Reproduce word for word the passage on Albano's high school baseball season that follows.

### TEXT PROVIDED
================

But in the true sense of the word "gamer," Albano played through it despite the fact his eye was swollen shut. "I actually took athletic tape and taped my eye open," he said. "I wore sunglasses the whole game the next day."
Albano suffered from blurred vision for the next two weeks and wasn't deemed 100 percent until April 17 against Grayslake Central. From that point forward he went on a remarkable tear. In his final 23 high school games, the 18-year-old West Dundee resident hit 14 home runs, drove in 54 runs and hit .610.
Albano had shown flashes of power in his junior season, when he hit 7 home runs - including a mammoth shot against Grayslake North that one-hopped an Algonquin shopping center over 430 feet from home plate - but he hit 1 one homer the opposite way to right field.
That changed in 2010, he said, thanks in part to the tutelage of volunteer hitting coach Kirby Smith, the former Barrington coach and Illinois hall-of-famer.
"He helped me a lot," Albano said of Smith. "The biggest thing was reading the ball inside out and hitting it to right. That's what I worked on all off-season. I made my swing a lot more nice and easy this year. I lifted a lot more in the off-season, so I really didn't need to swing as hard anymore."
Of Albano's 16 home runs this year, 9 were hit to right field or right-center.

================

### RECORDED DATA
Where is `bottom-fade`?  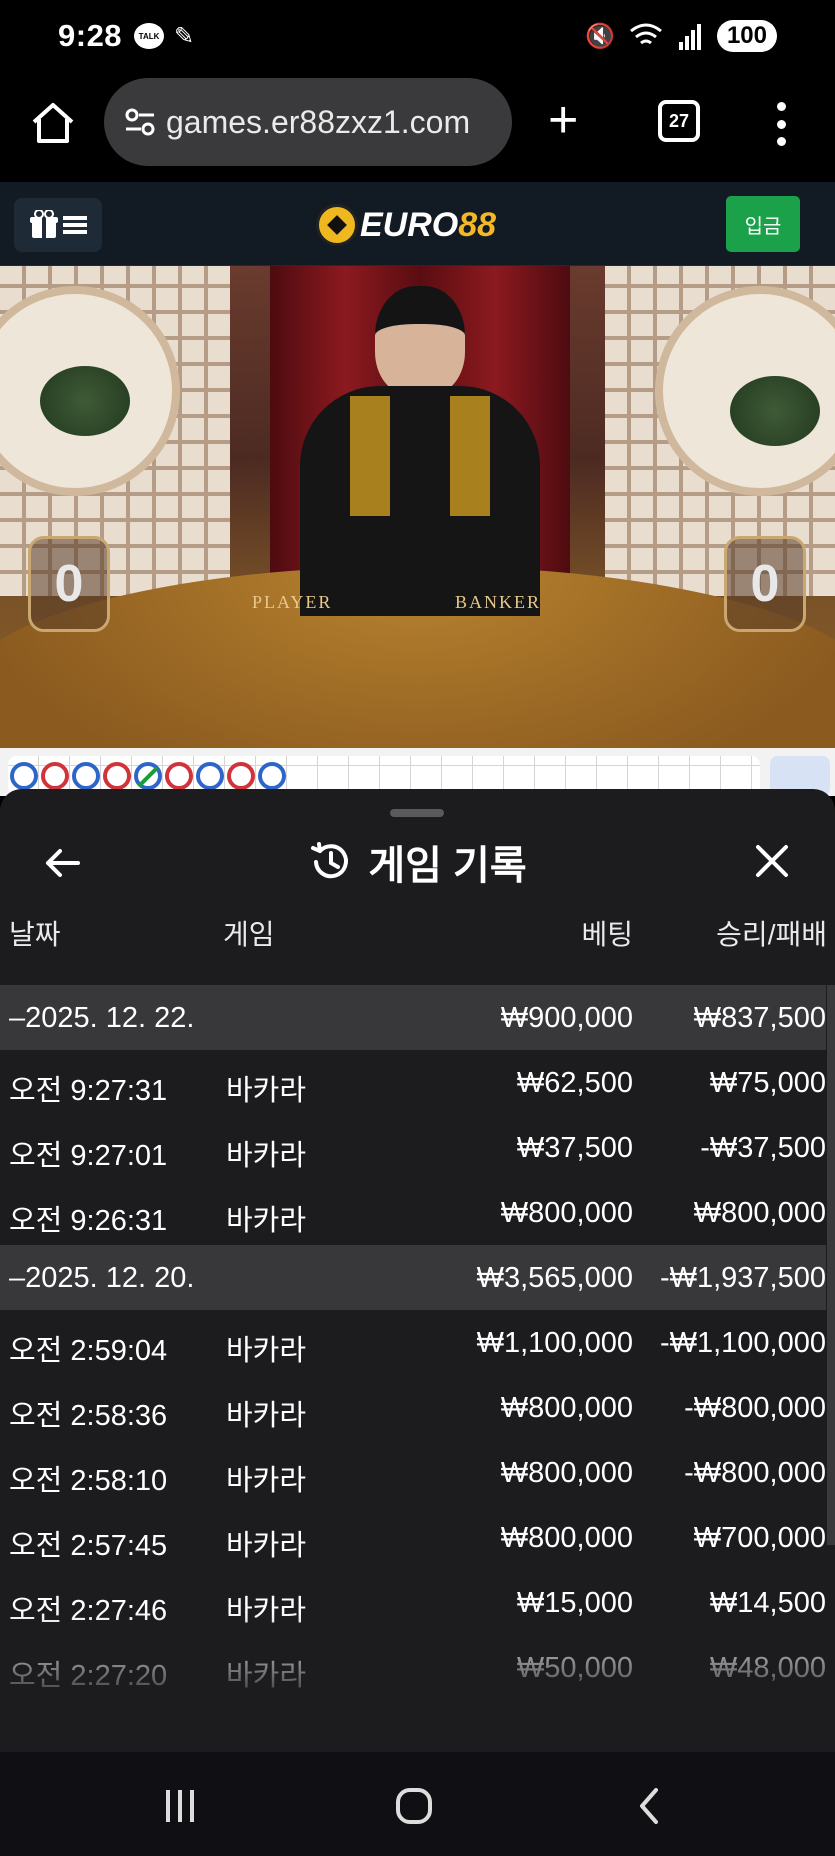
bottom-fade is located at coordinates (418, 1682).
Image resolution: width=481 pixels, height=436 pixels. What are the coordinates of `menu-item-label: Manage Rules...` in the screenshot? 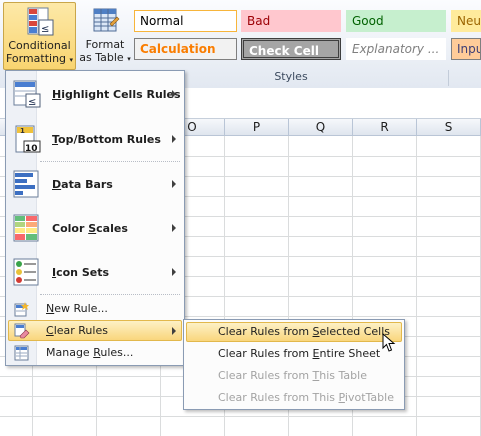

================

### EXERCISE RESULT
But in the true sense of the word "gamer," Albano played through it despite the fact his eye was swollen shut. "I actually took athletic tape and taped my eye open," he said. "I wore sunglasses the whole game the next day."
Albano suffered from blurred vision for the next two weeks and wasn't deemed 100 percent until April 17 against Grayslake Central. From that point forward he went on a remarkable tear. In his final 23 high school games, the 18-year-old West Dundee resident hit 14 home runs, drove in 54 runs and hit .610.
Albano had shown flashes of power in his junior season, when he hit 7 home runs - including a mammoth shot against Grayslake North that one-hopped an Algonquin shopping center over 430 feet from home plate - but he hit 1 one homer the opposite way to right field.
That changed in 2010, he said, thanks in part to the tutelage of volunteer hitting coach Kirby Smith, the former Barrington coach and Illinois hall-of-famer.
"He helped me a lot," Albano said of Smith. "The biggest thing was reading the ball inside out and hitting it to right. That's what I worked on all off-season. I made my swing a lot more nice and easy this year. I lifted a lot more in the off-season, so I really didn't need to swing as hard anymore."
Of Albano's 16 home runs this year, 9 were hit to right field or right-center.